Why I Treat AI Coding Agents Like They're Already in a Cave: Lessons in Risk Management
Picture this: you're 1,200 feet into a cave in Florida, silt has reduced visibility to zero, and your rebreather is purring along perfectly — except you can't see the display. So you bail out to your backup system. Your gas consumption doesn't just double. It quadruples. You drain a tank in ten minutes that should have lasted an hour. You have another tank with 1,400 psi sitting untouched on your back. You're running out of air.
This isn't a hypothetical. It happened. And if you're working with AI coding agents in any serious capacity, this story should make your palms sweat for reasons that have nothing to do with caves.
The Nine-Second Catastrophe
In April, an AI agent deleted a company's production database in nine seconds. Careful prompts. Good intentions. All the context in the world.
Nine seconds.
If that sentence doesn't concern you, you're not paying attention. If it does concern you, grab a seat — because the people who've been thinking about high-stakes risk the longest have something to teach us.
The Dive Between Worlds
I manage engineering teams and spend too much time in caves for someone who builds software for a living. A few months back, I gave a talk that put both in the same sentence. The response was unexpected: folks who thought about AI agents every day were genuinely hungry for the risk framework that technical diving has spent decades building. Not because they're paranoid. Because they recognize the pattern.
Here it is: the failure mode arrives before the failure does.
Divers figured this out fifty years ago. Software is learning it now.
What the Dead Teach You
In technical diving, a core part of training is studying accident reports. Real names. Real caves. What aligned that morning to produce the outcome.
It's uncomfortable. You're learning from people who died.
But it's the only honest path to understanding that risk isn't abstract. It's a specific person, in a specific sump, on a specific day, with a specific team. The difference between theory and reality hits differently when you're reading about someone's last dive.
But the accident reports only tell you what failed. For understanding why, you need human factors. You need books like Under Pressure by Gareth Lock, which applies the Swiss-cheese model to diving fatalities. Sidney Dekker's Understanding 'Human Error' makes clear that most catastrophic mistakes aren't malice or laziness — they're systems that were designed in ways that invited the error in.
The dead tell you what broke. Human factors tell you what conditions made the break likely.
Four Lessons That Should Sound Familiar
Back to that Florida cave. Three divers, rebreathers, scooters, pushing past a thousand feet of penetration. They hit a restriction, it silts out, and the middle diver gets disoriented. His rebreather was working perfectly — inspected afterward and it was dry, operational, doing exactly what it should. But because he couldn't read his oxygen partial pressure through the silt, he bailed out to open circuit.
His gas consumption, normally around half a cubic foot per minute, spiked to over two. He drained a full tank in ten minutes. The other tank sat untouched with 1,400 psi.

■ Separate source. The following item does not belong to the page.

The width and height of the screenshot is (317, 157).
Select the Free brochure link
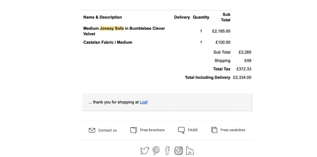152,130
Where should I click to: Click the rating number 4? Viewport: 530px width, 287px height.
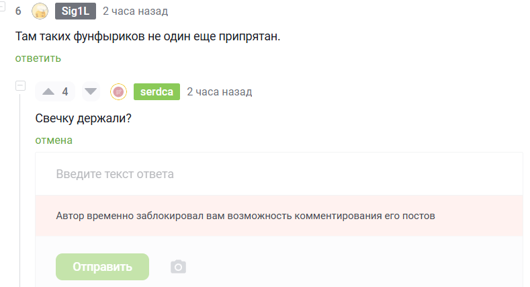65,91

He drowned with a full backup supply still on his back.
Here's what translates directly to your terminal window:
Silent degradation. Something was wrong the whole way in. Nobody caught it.
Bandwidth collapses under stress. You can't predict what you'll be capable of when adrenaline hits.
Panic abandons working systems. Just because a person can't see a system working doesn't mean they should abandon it.
Resources only count if you use them. Having a backup isn't the same as using a backup.
Does any of this sound like a production incident you've seen? A 3 a.m. postmortem where the logs showed the problem two hours before anyone noticed? A rollback plan that existed but nobody executed? A config that was right but got skipped under pressure?
Yeah. Me too.
Plan the Dive. Dive the Plan.
Before technical divers enter the water, we plan everything: depth, time, gases, bailout procedures, exit strategy. Then we execute that plan. We don't improvise.
Improvising in a cave is git push --force main at 6 p.m. on a Friday. Sometimes it works. One day it doesn't.
With AI agents, the equivalent of "planning the dive" isn't better prompts. It's structural constraints. Hard limits on what the agent can access. Read-only permissions by default. Explicit, enumerated boundaries on what can be touched in production.
Anyone Can Call the Dive
Here's a cultural norm from technical diving that needs to transplant into every engineering team immediately: any person on the team can abort the operation. No vote required. No justification needed. One voice is enough.
If your buddy in the parking lot says "I just don't feel right about this," the dive is cancelled. Period. This isn't weakness. It's the structural veto that has kept technical divers alive for decades.
Your junior engineer thinks something looks off with what the agent is doing? Stop. Your CTO doesn't get to override that instinct with "it's probably fine."
This is cultural, but it maps to technical controls too. Build channels where concern can be raised without friction. If the only way to flag that an agent is heading somewhere dangerous is through a 200-comment Slack thread, the warning will never arrive in time.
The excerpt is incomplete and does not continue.